Es ist auch mal wun­der­schön kei­ne Wan­de­rung geplant zu haben. Wir sind ein­fach durch den Wald nach Kunst­er­spring. Von dort an der Forel­len­zucht immer ent­lang der Kuns­ter. Der Wan­der­weg führt durch uri­ge Natur. Alles darf so blei­ben wie es gera­de kommt. Auch ganz inter­es­sant die wei­ßen Spo­ren der uns unbe­kann­ten Pil­ze oder Schim­mel auf dem Holz. Die Stre­cke bis zur Koch­quel­le ist ein guter Tipp. Vie­le Ein­hei­mi­sche waren der glei­chen Mei­nung und nut­zen den Tag um sich in der Natur zu bewe­gen. Zurück über die Wald­schu­le immer an der Kuns­ter ent­lang konn­ten wir vie­le Biber­spu­ren erken­nen. Even­tu­ell war es auch eine Biber­burg. Zumin­dest hat er dort ein gro­ßen Damm angelegt. 

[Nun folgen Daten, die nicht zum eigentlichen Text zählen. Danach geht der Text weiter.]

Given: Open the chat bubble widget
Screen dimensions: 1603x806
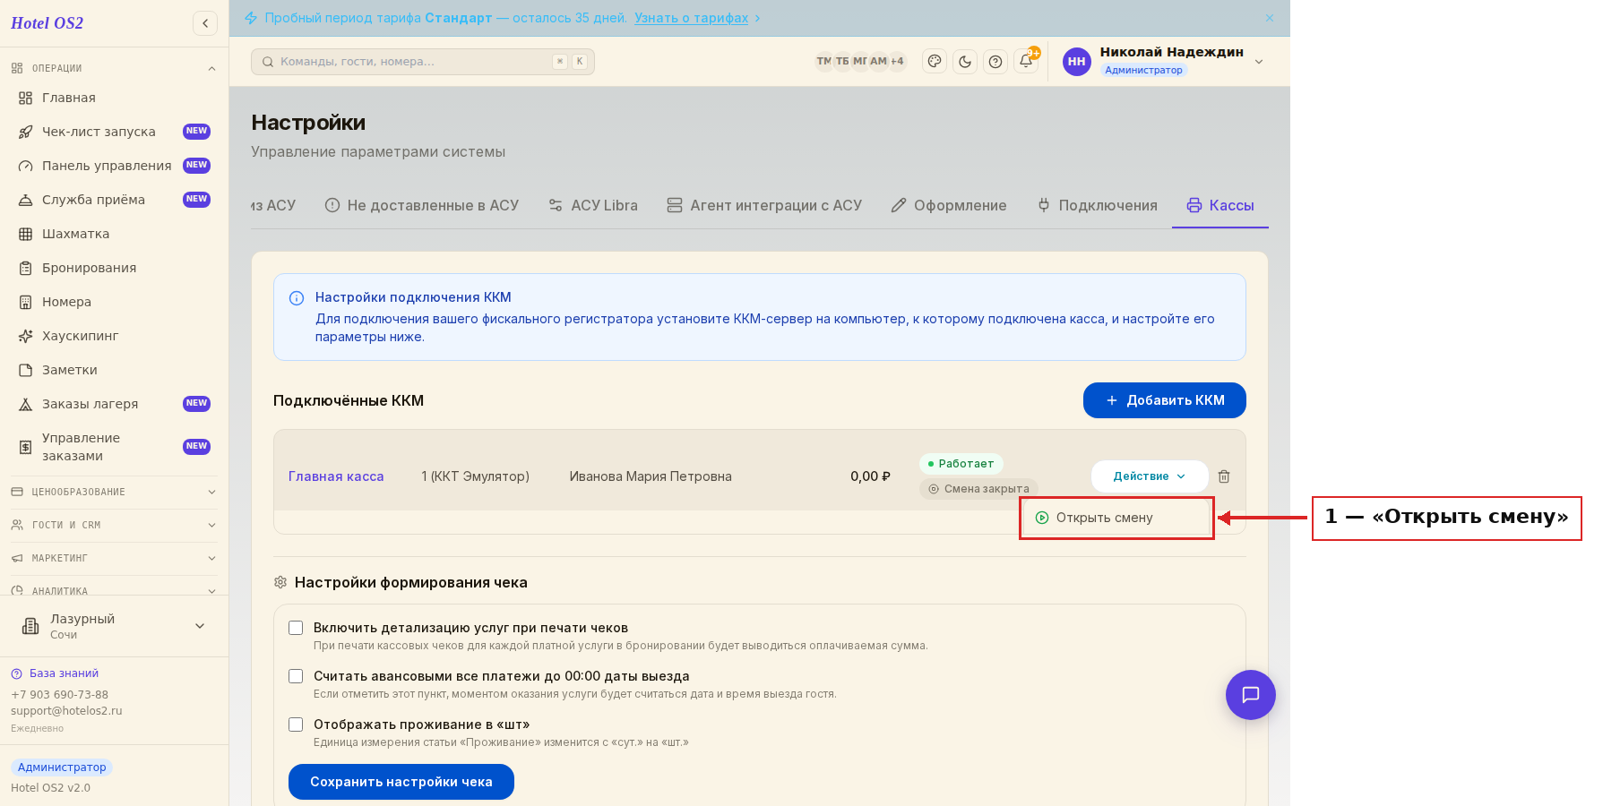Looking at the screenshot, I should (x=1251, y=695).
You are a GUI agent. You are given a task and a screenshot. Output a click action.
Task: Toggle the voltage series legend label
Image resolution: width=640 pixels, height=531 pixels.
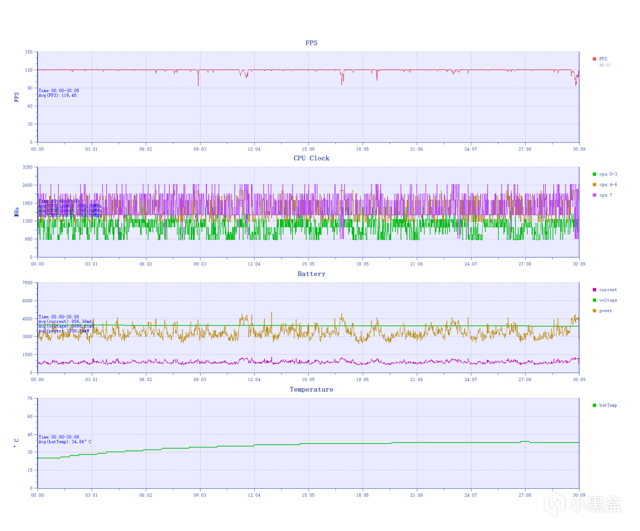point(608,300)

Teil­wei­se sind die Bäu­me mar­kiert. Dazu gibt es ein Methu­sa­lem Pro­jekt in Bran­den­burg. Die­se Bäu­me dür­fen nicht mehr genutzt wer­den. Sie kön­nen wach­sen wie sie wol­len. Das ergibt ein schö­nes Bild, weil Kie­fern und Buchen eng umschlun­gen mit­ein­an­der aufwachsen. 

Das rest­li­che Gas aus der Fla­sche reich­te nicht mehr, um die Hei­zung zu betrei­ben. Zum Glück jedoch konn­ten wir uns noch einen Kaf­fee kochen und haben die­sen bei 10°C in Spir­to genie­ßen kön­nen. Jetzt gibt es nur noch fünf Liter und wir müs­sen uns drin­gend um den Nach­schub kümmern. 

Und noch zwei Gege­ben­hei­ten:
1938 ist ein Leut­nant der deut­schen Luft­waf­fe hier im Wald abge­stürzt und hat einen Grab­stein am Wald­rand erhal­ten.
Wei­ter­hin haben vie­le alte Buchen Ein­rit­zun­gen von rus­si­schen Sol­da­ten. Die­ses von den 70-er Jahren. 

P.S. wir haben mitt­ler­wei­le die ers­ten 5.000 km absolviert.